Table 2 Cognitive deficit in Fibromyalgia patients compared with subjects with neuropathic pain or mixed pain. Comparisons are overall, by level of symptoms of anxiety and depression, and by severity of present pain.
Figure 1
figure 1

Frequency of cognitive impairment according to age and study group. FMS = Fibromyalgia Syndrome; NeP = Neurophatic Pain; MP = Mixed Pain. Bars are mean percentage with upper limit 95% CI.

Discussion

Our results on this post-hoc analysis showed that patients with FMS were associated with a high frequency of cognitive impairment (15%, 95% CI 6.3-29), which was substantially above the known prevalence of cognitive impairment reported for the Spanish general population within the same age stratum (i.e. 0.05%)[18]. Rates of cognitive impairment were not different among the study groups according to age, pain severity or the presence of anxiety or depressive symptoms. Noteworthy, however, is that regardless of the diagnosis, all patients with cognitive impairment also exhibited significant symptoms of anxiety and depression (i.e. a score equal or greater than 9 in the COVI and RASKIN scales, respectively). Despite our cross-sectional design, this finding strongly suggests that the cognitive impairment we observed in all these painful conditions may be associated with underlying psychological symptoms. Results from previous studies support this view. Although Park et al did not find a correlation between the impairment of cognitive performance and depressive or anxiety symptoms in patients with FMS [19], other authors have found an association between cognitive impairment and anxiety symptoms [20] or depressive symptoms [21, 22]. Landrø et al found that only the subgroup of patients with FMS and a lifetime history of major depression showed memory impairment when compared with healthy controls [21]. Suhr showed that depression was significantly related to memory performance in patients with FMS or other pain chronic disorders such as chronic headache or osteoarthritis [22]. Whether the cognitive impairment in FMS patients is more severe or frequent than in patients with neuropathic pain or mixed pain requires still more research as numerically differences observed in this study did not reach statistical significance due to the small sample of the study.

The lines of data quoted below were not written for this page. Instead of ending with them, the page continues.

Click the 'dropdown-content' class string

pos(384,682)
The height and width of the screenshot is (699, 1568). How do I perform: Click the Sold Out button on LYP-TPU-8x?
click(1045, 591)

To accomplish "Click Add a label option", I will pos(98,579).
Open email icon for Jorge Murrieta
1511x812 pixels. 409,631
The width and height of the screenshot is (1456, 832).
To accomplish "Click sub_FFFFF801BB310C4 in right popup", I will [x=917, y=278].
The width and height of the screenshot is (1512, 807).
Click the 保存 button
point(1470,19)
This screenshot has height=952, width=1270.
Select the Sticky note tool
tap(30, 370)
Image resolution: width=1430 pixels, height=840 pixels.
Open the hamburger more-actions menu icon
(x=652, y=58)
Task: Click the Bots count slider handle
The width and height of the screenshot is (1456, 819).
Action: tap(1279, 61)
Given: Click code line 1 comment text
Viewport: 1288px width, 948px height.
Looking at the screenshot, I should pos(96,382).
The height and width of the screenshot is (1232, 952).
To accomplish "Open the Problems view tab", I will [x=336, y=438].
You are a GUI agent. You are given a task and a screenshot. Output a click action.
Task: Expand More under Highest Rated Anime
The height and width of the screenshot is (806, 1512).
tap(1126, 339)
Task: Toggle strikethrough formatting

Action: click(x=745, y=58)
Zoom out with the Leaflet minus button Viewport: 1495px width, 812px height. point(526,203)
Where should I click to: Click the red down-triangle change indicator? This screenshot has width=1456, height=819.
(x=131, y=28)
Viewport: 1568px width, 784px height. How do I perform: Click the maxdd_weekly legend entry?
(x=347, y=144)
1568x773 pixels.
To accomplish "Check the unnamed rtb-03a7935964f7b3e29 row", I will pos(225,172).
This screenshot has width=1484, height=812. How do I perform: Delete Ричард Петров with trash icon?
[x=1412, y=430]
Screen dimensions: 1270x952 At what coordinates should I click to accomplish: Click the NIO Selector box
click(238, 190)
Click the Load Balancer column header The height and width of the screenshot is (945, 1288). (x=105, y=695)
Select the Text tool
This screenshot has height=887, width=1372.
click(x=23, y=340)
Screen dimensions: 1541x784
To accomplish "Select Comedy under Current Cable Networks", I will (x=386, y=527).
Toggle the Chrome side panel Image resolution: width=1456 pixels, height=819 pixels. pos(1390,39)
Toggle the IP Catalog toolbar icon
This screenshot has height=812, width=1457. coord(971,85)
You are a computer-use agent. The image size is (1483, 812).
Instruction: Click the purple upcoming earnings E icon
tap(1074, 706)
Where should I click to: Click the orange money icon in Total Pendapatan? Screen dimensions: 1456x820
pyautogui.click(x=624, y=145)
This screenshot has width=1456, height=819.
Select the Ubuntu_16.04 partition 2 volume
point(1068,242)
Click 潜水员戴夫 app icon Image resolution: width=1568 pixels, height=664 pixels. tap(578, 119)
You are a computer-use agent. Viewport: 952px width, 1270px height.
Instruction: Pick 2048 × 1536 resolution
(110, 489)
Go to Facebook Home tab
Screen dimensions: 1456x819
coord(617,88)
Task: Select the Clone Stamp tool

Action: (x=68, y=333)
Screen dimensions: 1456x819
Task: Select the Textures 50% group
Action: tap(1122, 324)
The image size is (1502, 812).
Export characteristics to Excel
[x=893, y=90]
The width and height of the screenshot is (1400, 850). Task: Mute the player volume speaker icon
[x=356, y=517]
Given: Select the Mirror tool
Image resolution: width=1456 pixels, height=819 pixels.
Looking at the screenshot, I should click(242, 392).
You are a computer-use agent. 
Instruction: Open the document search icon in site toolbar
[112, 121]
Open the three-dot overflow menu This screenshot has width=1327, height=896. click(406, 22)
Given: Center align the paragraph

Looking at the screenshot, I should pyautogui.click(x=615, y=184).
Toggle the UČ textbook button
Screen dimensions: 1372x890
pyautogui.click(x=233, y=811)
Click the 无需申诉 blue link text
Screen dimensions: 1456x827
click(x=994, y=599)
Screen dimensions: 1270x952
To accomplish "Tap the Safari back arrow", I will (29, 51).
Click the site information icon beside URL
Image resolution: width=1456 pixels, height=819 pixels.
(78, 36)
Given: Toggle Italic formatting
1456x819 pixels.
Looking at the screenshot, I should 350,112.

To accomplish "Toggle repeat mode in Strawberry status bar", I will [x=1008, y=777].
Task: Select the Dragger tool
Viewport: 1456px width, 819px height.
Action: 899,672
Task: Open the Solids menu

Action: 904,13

Our analysis has several limitations. Besides its small sample size, only a low proportion of patients with FMS (3%) were among the patients originally recruited. This may be due the type of participating specialist and/or because consider this condition as a form of neuropathic pain is still controversial. Another possible limitation is the heterogeneous nature of this condition; suggesting that patients with FMS from our study could not be well classified to some extent.

Conclusion

To conclude, patients with FMS showed a high frequency of cognitive impairment, particularly when compared with known prevalence of this condition in the general population. This cognitive impairment remained higher after adjustment by the presence of anxiety and depressive symptoms. Further studies with larger samples of patients are required to confirm our results, to support possible differences in frequency as compared with other painful conditions than FMS, as well as to evaluate the potential impact of this mild impairment of the cognitive function on the patient's daily functionality and/or on the risk of progression to a more severe deterioration.